▶ [Exercise directions] The word "will" occurs in some lines of the listing. Copy those lines.

▶ [Exercise materials]
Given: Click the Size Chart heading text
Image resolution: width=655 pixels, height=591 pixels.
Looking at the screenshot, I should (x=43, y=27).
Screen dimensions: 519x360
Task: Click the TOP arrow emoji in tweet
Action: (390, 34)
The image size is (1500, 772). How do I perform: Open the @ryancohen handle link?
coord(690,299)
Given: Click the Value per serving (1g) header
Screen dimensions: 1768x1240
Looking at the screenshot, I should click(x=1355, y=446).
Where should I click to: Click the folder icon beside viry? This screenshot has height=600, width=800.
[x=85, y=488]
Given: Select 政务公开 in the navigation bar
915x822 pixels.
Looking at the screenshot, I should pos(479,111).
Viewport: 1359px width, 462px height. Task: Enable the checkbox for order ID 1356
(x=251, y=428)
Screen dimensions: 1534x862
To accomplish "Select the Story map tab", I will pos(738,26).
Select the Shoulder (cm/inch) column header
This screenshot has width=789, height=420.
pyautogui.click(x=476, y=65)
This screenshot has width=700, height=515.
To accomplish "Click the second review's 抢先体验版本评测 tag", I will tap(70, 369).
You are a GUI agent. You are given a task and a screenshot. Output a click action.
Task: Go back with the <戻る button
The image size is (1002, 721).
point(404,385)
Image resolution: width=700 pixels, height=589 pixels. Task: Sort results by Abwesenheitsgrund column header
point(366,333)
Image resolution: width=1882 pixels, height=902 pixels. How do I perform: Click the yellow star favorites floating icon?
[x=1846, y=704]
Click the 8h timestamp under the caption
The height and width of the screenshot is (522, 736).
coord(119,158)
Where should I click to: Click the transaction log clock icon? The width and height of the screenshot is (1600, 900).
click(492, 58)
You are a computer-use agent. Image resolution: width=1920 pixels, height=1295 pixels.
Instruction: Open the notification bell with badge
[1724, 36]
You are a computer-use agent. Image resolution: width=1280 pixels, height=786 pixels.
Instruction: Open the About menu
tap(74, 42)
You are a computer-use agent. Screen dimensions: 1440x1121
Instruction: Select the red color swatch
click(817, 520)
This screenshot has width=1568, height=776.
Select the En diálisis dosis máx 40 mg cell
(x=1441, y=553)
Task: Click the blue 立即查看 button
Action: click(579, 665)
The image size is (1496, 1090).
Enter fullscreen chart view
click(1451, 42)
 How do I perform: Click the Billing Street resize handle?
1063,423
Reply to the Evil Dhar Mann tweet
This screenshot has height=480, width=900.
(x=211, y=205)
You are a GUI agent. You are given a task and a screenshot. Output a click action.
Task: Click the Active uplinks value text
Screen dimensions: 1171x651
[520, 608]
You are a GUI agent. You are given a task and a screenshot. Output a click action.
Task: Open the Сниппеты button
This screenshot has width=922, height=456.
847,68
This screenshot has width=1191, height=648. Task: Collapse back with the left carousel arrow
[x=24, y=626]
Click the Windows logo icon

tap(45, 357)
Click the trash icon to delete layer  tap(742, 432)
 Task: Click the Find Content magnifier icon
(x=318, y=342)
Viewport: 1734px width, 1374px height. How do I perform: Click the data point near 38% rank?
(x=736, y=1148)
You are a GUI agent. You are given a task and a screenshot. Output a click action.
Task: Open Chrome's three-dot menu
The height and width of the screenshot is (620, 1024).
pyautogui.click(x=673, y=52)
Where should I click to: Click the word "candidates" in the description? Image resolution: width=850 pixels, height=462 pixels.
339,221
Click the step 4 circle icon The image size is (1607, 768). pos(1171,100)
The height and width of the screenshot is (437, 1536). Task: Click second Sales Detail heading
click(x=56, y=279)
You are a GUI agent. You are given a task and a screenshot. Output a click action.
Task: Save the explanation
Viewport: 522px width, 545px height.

▶ [Completed task]
To accomplish "Select the Story map tab", I will pos(738,26).
To accomplish "Click the second review's 抢先体验版本评测 tag", I will tap(70, 369).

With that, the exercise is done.